THE DATA:
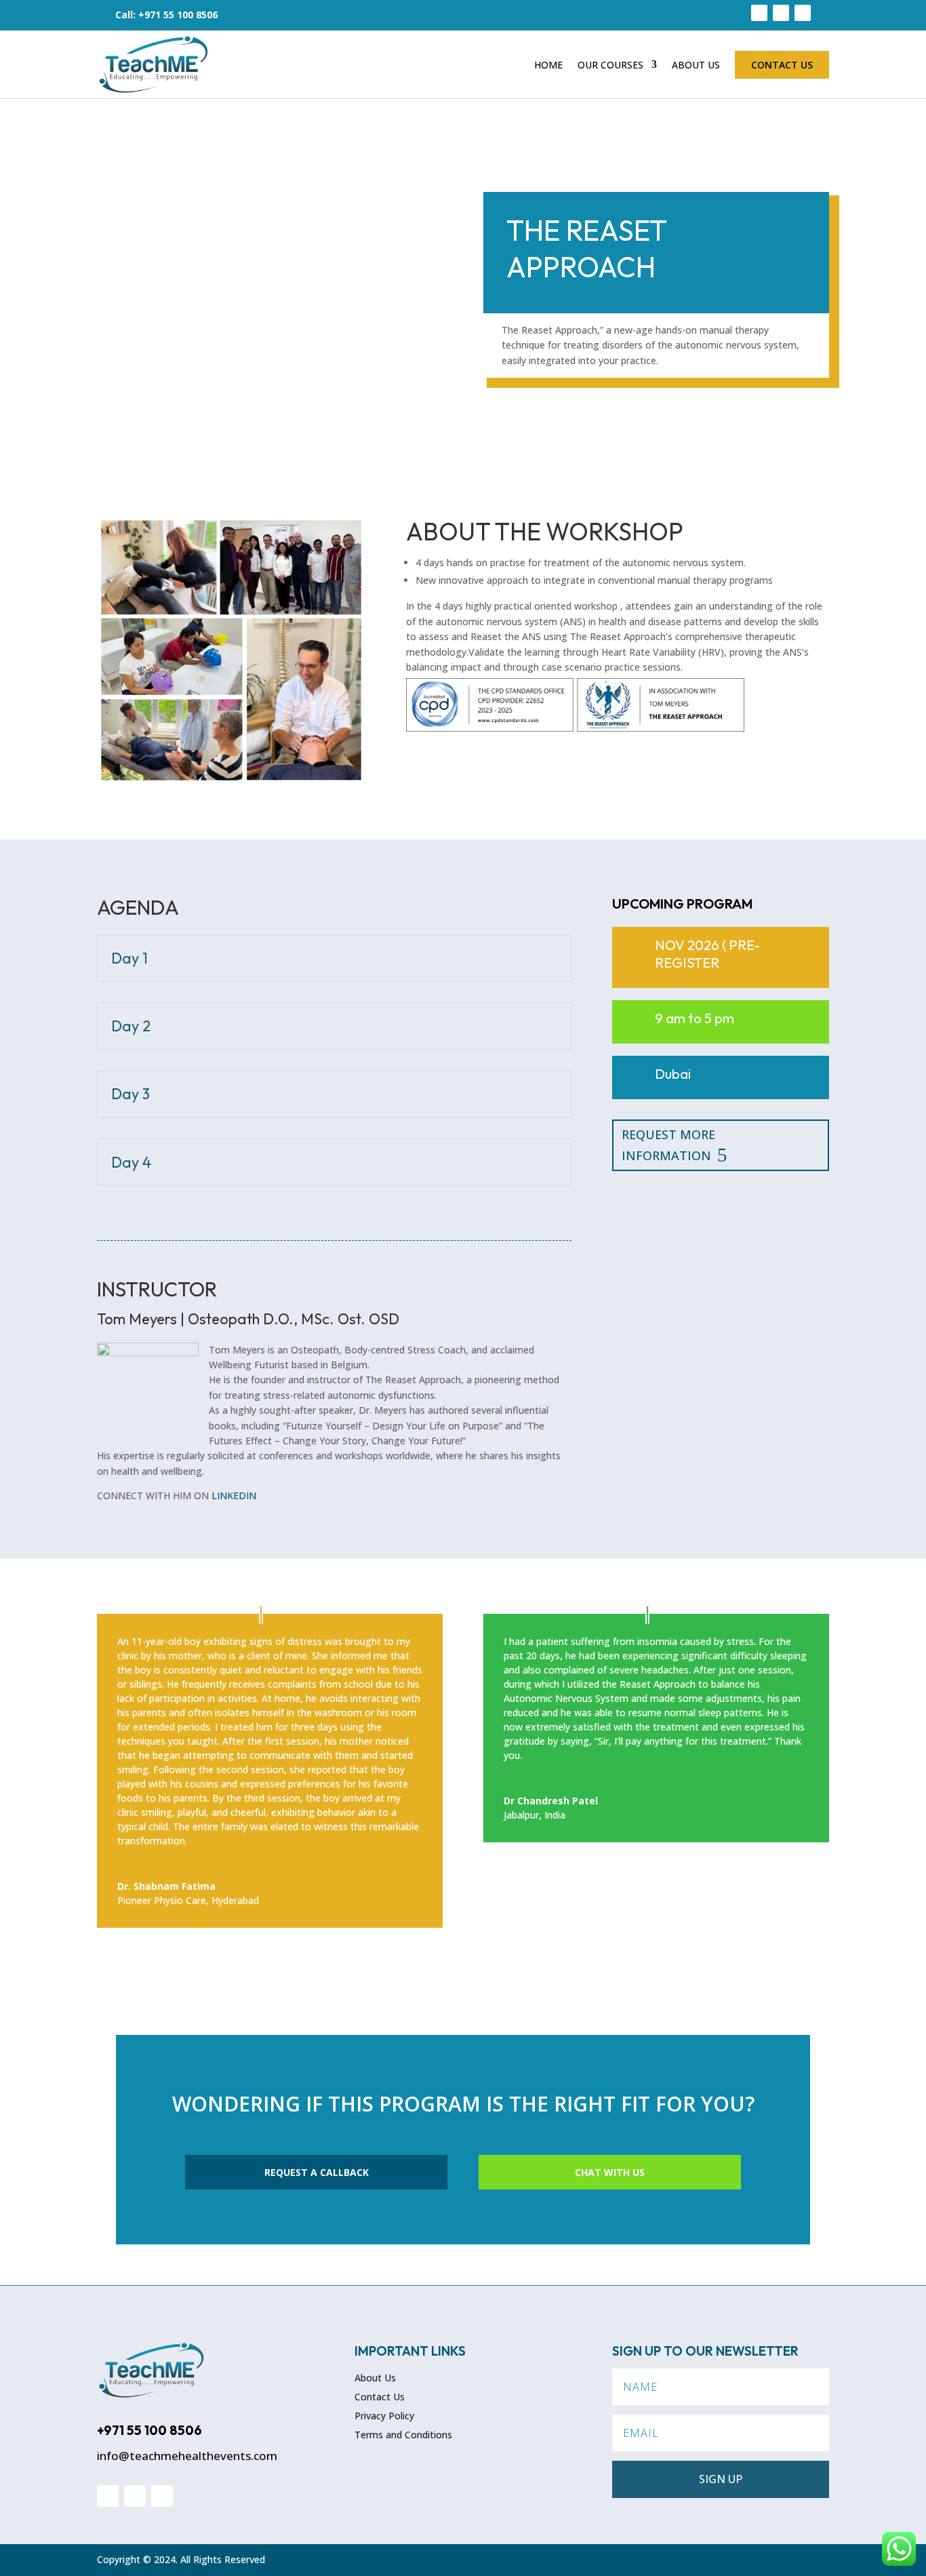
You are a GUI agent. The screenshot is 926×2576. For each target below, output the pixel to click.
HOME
---
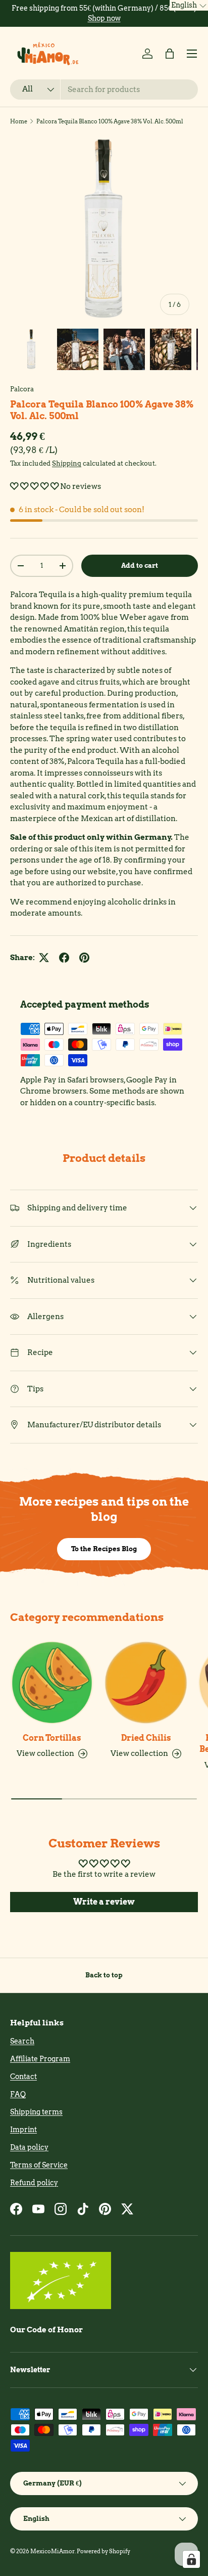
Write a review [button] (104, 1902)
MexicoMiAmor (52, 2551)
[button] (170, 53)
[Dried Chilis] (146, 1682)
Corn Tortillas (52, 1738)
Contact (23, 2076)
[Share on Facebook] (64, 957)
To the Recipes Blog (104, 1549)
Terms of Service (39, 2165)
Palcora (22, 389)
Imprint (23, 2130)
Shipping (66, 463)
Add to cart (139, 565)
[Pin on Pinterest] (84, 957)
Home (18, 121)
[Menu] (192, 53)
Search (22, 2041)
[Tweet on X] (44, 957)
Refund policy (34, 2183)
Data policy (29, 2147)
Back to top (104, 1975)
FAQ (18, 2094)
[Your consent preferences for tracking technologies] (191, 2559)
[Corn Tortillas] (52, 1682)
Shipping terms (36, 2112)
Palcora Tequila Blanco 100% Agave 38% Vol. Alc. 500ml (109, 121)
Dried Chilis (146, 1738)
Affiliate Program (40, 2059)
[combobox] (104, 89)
==
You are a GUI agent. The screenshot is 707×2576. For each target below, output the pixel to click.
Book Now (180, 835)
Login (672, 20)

THE TASK:
Reproduce exactly the entries above, limited to the lines from the one with "[Share on Facebook] (64, 957)" through the one with "[combobox] (104, 89)", both included.

TASK SOLUTION:
[Share on Facebook] (64, 957)
To the Recipes Blog (104, 1549)
Terms of Service (39, 2165)
Palcora (22, 389)
Imprint (23, 2130)
Shipping (66, 463)
Add to cart (139, 565)
[Pin on Pinterest] (84, 957)
Home (18, 121)
[Menu] (192, 53)
Search (22, 2041)
[Tweet on X] (44, 957)
Refund policy (34, 2183)
Data policy (29, 2147)
Back to top (104, 1975)
FAQ (18, 2094)
[Your consent preferences for tracking technologies] (191, 2559)
[Corn Tortillas] (52, 1682)
Shipping terms (36, 2112)
Palcora Tequila Blanco 100% Agave 38% Vol. Alc. 500ml (109, 121)
Dried Chilis (146, 1738)
Affiliate Program (40, 2059)
[combobox] (104, 89)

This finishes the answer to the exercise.